→ **What you should do**: Repeat exactly each line of the data provided below.

→ **Input**:
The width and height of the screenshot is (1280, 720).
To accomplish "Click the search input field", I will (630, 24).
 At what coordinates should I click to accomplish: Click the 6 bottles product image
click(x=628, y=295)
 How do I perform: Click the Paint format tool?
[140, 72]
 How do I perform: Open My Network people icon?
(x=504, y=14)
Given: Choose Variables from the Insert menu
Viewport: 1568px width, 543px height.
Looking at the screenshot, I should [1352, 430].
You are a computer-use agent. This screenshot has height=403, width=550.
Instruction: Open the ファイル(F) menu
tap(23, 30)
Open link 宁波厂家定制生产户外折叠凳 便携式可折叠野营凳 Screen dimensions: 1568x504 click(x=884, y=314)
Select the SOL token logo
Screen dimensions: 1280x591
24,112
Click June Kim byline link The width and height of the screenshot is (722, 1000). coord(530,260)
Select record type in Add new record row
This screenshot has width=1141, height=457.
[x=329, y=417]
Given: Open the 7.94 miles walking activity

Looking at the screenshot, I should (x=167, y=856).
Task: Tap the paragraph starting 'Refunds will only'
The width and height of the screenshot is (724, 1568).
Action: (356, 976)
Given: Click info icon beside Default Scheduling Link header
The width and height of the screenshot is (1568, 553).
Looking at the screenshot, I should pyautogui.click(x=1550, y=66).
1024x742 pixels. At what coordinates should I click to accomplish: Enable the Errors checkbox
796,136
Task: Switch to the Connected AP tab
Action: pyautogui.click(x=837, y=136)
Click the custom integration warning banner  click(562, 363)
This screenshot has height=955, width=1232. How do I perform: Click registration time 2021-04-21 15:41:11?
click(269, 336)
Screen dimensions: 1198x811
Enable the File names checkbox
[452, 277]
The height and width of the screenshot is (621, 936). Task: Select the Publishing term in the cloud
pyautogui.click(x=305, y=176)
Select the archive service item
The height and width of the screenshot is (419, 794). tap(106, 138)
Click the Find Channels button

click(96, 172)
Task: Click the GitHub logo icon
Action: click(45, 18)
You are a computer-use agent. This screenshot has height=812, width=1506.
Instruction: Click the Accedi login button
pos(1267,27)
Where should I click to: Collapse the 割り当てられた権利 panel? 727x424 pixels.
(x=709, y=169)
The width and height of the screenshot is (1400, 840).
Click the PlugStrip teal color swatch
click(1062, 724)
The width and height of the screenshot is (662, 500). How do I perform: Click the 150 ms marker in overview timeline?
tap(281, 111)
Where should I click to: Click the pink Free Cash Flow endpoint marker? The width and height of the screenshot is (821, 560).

→ **Your response**:
The width and height of the screenshot is (1280, 720).
To accomplish "Click the search input field", I will (630, 24).
 At what coordinates should I click to accomplish: Click the 6 bottles product image
click(x=628, y=295)
 How do I perform: Click the Paint format tool?
[140, 72]
 How do I perform: Open My Network people icon?
(x=504, y=14)
Given: Choose Variables from the Insert menu
Viewport: 1568px width, 543px height.
Looking at the screenshot, I should [1352, 430].
You are a computer-use agent. This screenshot has height=403, width=550.
Instruction: Open the ファイル(F) menu
tap(23, 30)
Open link 宁波厂家定制生产户外折叠凳 便携式可折叠野营凳 Screen dimensions: 1568x504 click(x=884, y=314)
Select the SOL token logo
Screen dimensions: 1280x591
24,112
Click June Kim byline link The width and height of the screenshot is (722, 1000). coord(530,260)
Select record type in Add new record row
This screenshot has width=1141, height=457.
[x=329, y=417]
Given: Open the 7.94 miles walking activity

Looking at the screenshot, I should (x=167, y=856).
Task: Tap the paragraph starting 'Refunds will only'
The width and height of the screenshot is (724, 1568).
Action: (356, 976)
Given: Click info icon beside Default Scheduling Link header
The width and height of the screenshot is (1568, 553).
Looking at the screenshot, I should pyautogui.click(x=1550, y=66).
1024x742 pixels. At what coordinates should I click to accomplish: Enable the Errors checkbox
796,136
Task: Switch to the Connected AP tab
Action: pyautogui.click(x=837, y=136)
Click the custom integration warning banner  click(562, 363)
This screenshot has height=955, width=1232. How do I perform: Click registration time 2021-04-21 15:41:11?
click(269, 336)
Screen dimensions: 1198x811
Enable the File names checkbox
[452, 277]
The height and width of the screenshot is (621, 936). Task: Select the Publishing term in the cloud
pyautogui.click(x=305, y=176)
Select the archive service item
The height and width of the screenshot is (419, 794). tap(106, 138)
Click the Find Channels button

click(96, 172)
Task: Click the GitHub logo icon
Action: click(45, 18)
You are a computer-use agent. This screenshot has height=812, width=1506.
Instruction: Click the Accedi login button
pos(1267,27)
Where should I click to: Collapse the 割り当てられた権利 panel? 727x424 pixels.
(x=709, y=169)
The width and height of the screenshot is (1400, 840).
Click the PlugStrip teal color swatch
click(1062, 724)
The width and height of the screenshot is (662, 500). How do I perform: Click the 150 ms marker in overview timeline?
tap(281, 111)
Where should I click to: Click the pink Free Cash Flow endpoint marker? The width and height of the screenshot is (821, 560).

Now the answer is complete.